The tools that firefighters use to stabilize a trench during a rescue are called shores. Shores are a cylinder shape and have two flat metal feet attached to each side. The shores firefighters were training on this week were called speed shores. A hose attached to a hand pump is connected to the shore. The pump moves a liquid made up of water and lubricant into the shore causing expand.

A board is placed on each side of the trench-creating place for the feet to grip onto and stabilizing the collapse in the process.

Petricca said speed shores are deployed first by firefighters. Air powered shores are then deployed to add great stability and provide increased safety at the scene. Once all of the shores are in place firefighters can then being the rescue the person from the collapsed space.

A firefighter can be lowed down into the collapsed area in a harness on an air line instead of caring the normal air pack used for a structure fire to attend to the victim. If the air line were to become snagged the firefighter can disconnect and connect a five minute air bottle he caring to be pulled up to safety.  

During this weeks training firefighters on each shift practiced setting up shores at the departments training center. Firefighters worked together to make sure each shore was in place before pressurizing each cylinder. The training center features a t shaped concrete trench, which allows training to take place in a controlled environment.  
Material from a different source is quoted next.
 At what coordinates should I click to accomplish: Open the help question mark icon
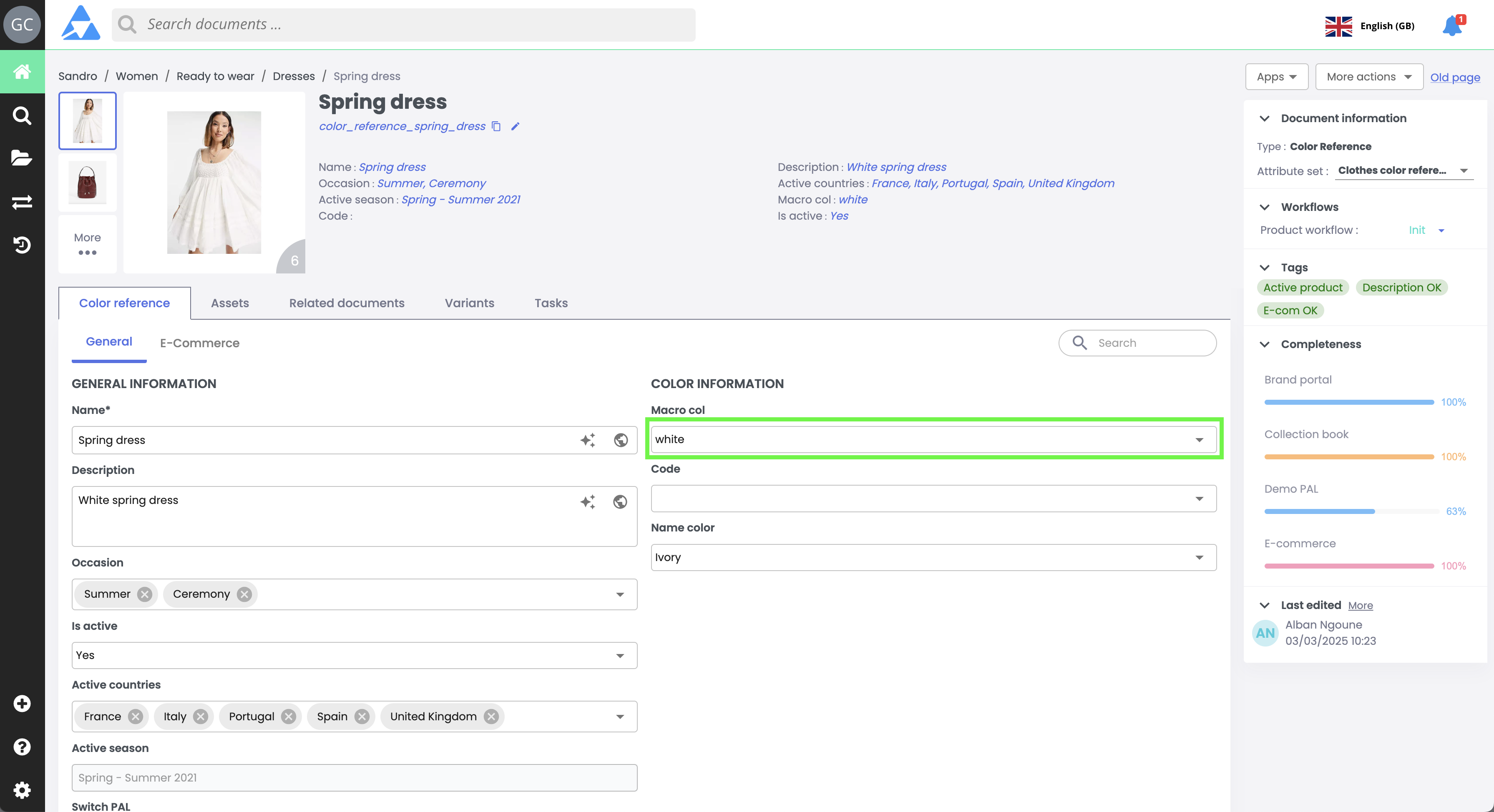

Petricca said before going out to the training facility firefighters spent some time in the classroom reviewing procedures and checklists of what to look for and who to talk to at a scene. After getting a walkthrough of how to set up and deploy a shore firefighters had their knowledge tested through different realistic scenarios.

The rescue shores the firefighters trained on this week is stored inside the department’s rescue truck has other specialized tools and equipment on board.

The truck was purchased through grant funds that were made available by the Department of Homeland Security and came into service in 2005. This vehicle not only serves Red Oak but cities in and outside of Ellis County.